Another writer featured at the L.A. event was crime novelist Walter Mosley, who talked about race, noir and writing in and about Los Angeles. USC Dornsife’s Brighde Mullins, MPW director and an award-winning playwright and poet, led a conversation with Lisa See, Naomi Hirahara, Lynell George and Hector Tobar, about how ideas of nativity, naturalization and exile inform contemporary writers.
Susan Straight ’82 joined poet, critic and journalist Michael Datcher and Gustavo Arellano, editor of OC Weekly, in conversation with journalist and author Rubén Martinez about L.A.’s boundaries and how that informs regional literary expression.
Raymond Chandler’s haunts
The program also featured four “interludes,” or open-mike sessions, titled “L.A. Stories.” Historian Sam Watters spoke about Gertrude Stein, the indomitable American writer, art critic and mentor of Ernest Hemingway, and her 1934 trip to Hollywood, during which she discussed the future of cinema with Charlie Chaplin; beat generation icon Gary Snyder spoke about his poetry; David Kipen discussed the works of Thomas Pynchon; Deverell talked about Carey McWilliams and Ulin about Joan Didion.
“Noir on the Road: Raymond Chandler’s L.A.” featured the insights of Chandler experts Judith Freeman, MPW lecturer and author of The Long Embrace: Raymond Chandler and the Women He Loved (Vintage, 2008), and British-born author Richard Rayner, as they led a guided bus tour through downtown L.A. and Hollywood to Chandler’s haunts and the buildings which inspired the settings of his seven celebrated literary detective novels featuring private eye Phillip Marlowe.
Participants were able to see the neo-classical — and now abandoned — Bank of Italy building downtown where Chandler worked as an oil executive in the 1920s. Nearby, the 12-story Oviatt Building, the first Art Deco high-rise in L.A., served as the model for the Treloar Building featured in the opening passage from Chandler’s 1943 novel The Lady in the Lake. During a Friday evening reception following the first full day of the conference, the writers and their guests wandered around James Oviatt’s well-preserved Art Deco penthouse apartment — with Chinatown playing on a rooftop screen.
The tour also included stops at the late-Victorian Doheny Mansion near the University Park Campus, the Chateau Elysée in Hollywood, built in 1929 as a luxury apartment complex, and the historic Mayfair Hotel where the alcoholic writer holed up during a split from his beloved wife, Cissy, and threatened to commit suicide by jumping from an upper-floor window.
Deverell said the events in both cities helped illuminate not only the regional histories of literary production but also brought younger writers and their work to the foreground.
“It’s exciting for us to work with these dynamic writers and these equally dynamic public libraries — we can think about writers, writing and literature, and work with the very publics which the writers are attempting to reach,” he said.

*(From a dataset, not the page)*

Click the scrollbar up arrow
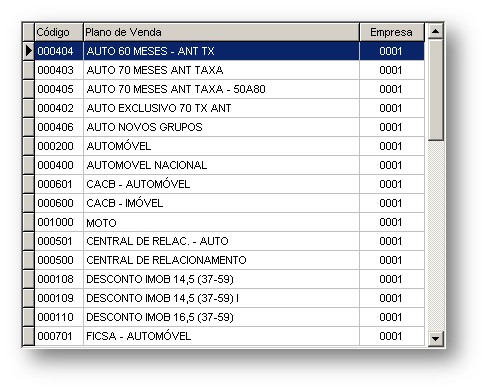 (435, 32)
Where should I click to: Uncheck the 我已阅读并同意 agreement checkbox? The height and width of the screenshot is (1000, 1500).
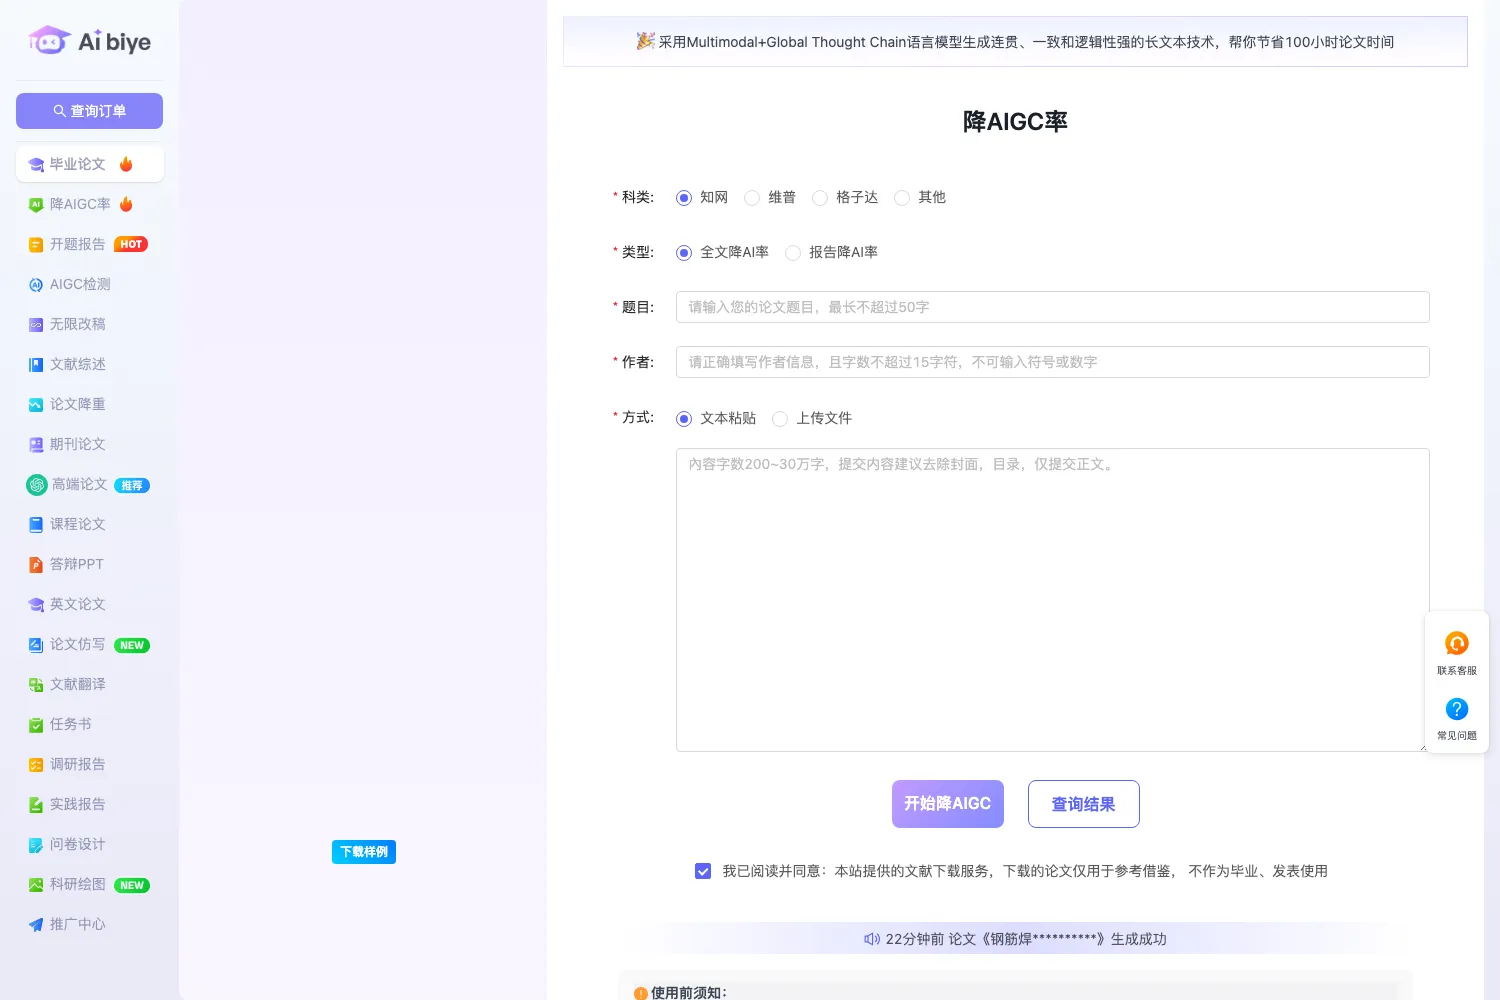tap(703, 871)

“For a very, very long time, writers have been challenged by figuring out and speaking for California, in fiction and nonfiction. The place is full of puzzles and mysteries, and oftentimes it seems as if the poets, novelists and short story writers come alongside truth as powerfully as the historians. That’s part of the fun, and certainly the intellectual excitement, of events such as these.”
Deverell said California is special, just as people can think of any place as special.
“What intrigues me most as an historian is that we sometimes discover entirely new ways to think about our state, and our places within it, through the turn of a page or a phrase.”